Neben dem Tattersall wartete ein Trio mit Violine, Flöte und Harfe auf die Schnitzeljäger. "Spanien" meinte einer von ihnen auf die Frage, wo diese Musik denn herkommt. Fast richtig: Es war ein Trio von Jacques Ibert.
Zwischen Jakobuskirche und Bratwurst-Ströbel hatte sich ein Duo mit Violine und Violoncello häuslich niedergelassen und spielte für die Kinder eine Gavotte, eine Aufforderung zum Tanz von Reinhold Glière, und manche trauten sich sogar, ihre Finger tanzen zu lassen. Mit einigen der köstlichen kurzen Duos für zwei Violinen von Béla Bartok, einer Musik, die ihnen erstaunlich nahe war, wurde der Jagdtross im Durchgang des Rathauses erwartet. Und schließlich, mitten im Gewühl des samstäglichen Marktplatzes, begegnete den Kindern Papageno, der Vogelhändler, mit Geige und Flöte.


Laut, leise und schnell

Zurück im Tattersall, dirigierte Artur, der Zauberer der Dirigierkunst, ein kleines Orchester, staunte selbst, dass die Musiker genau das tun, was er ihnen vorgibt, und organisierte die Kissinger Weltmeisterschaft für Geiger im Laut-, Leise- und Schnellspielen.
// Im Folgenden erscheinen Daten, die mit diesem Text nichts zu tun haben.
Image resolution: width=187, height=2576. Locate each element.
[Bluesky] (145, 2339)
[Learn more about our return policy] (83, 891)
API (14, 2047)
Natürlich schlafen sie beim Leisespielen ein. Die beiden Finalisten, Hozumi Murata und Gunther Schwiddessen, schenkten sich nichts - sehr zur Freude der Kinder. Und am Ende wurde der Preis gerecht geteilt.
Die Fragen, die die Kinder beantworten mussten, waren zum Teil gar nicht so einfach. Um zu erkennen, wie viele Pedale eine Harfe hat, mussten sie um das Instrument herumgehen, das vor dem Tattersall stand, und von eins bis sieben zählen. Aber ansonsten mussten sie schon genau zuhören, wenn sie wissen wollten, dass der Vogelfänger in Mozarts "Zauberflöte" Papageno heißt. Oder dass der Geigenschüler aus Japan, das Stück, das er am Anfang spielt, seine "Lieblingsmelodie" nennt. Manchmal haben sicher die Eltern oder Großeltern ein bisschen geflüstert.


Das Lösungswort

Das eigentliche Lösungswort hätte man auch ohne die Fragen finden können. Der Satz: "Die musikalische Schnitzeljagd findet beim Kissinger ?????? statt. Na? Funkt's?
Die drei Gewinner wurden aus dem Papierkorb mit den Lösungszetteln gezogen: Finn vor Marcel und Amelia. Sie bekamen Karten, zum Beispiel für den "Sommernachtstraum" der Kissinger Schüler, und Gutscheine.
Nächstes Jahr wollen alle wieder mitmachen - auch die Eltern und Großeltern.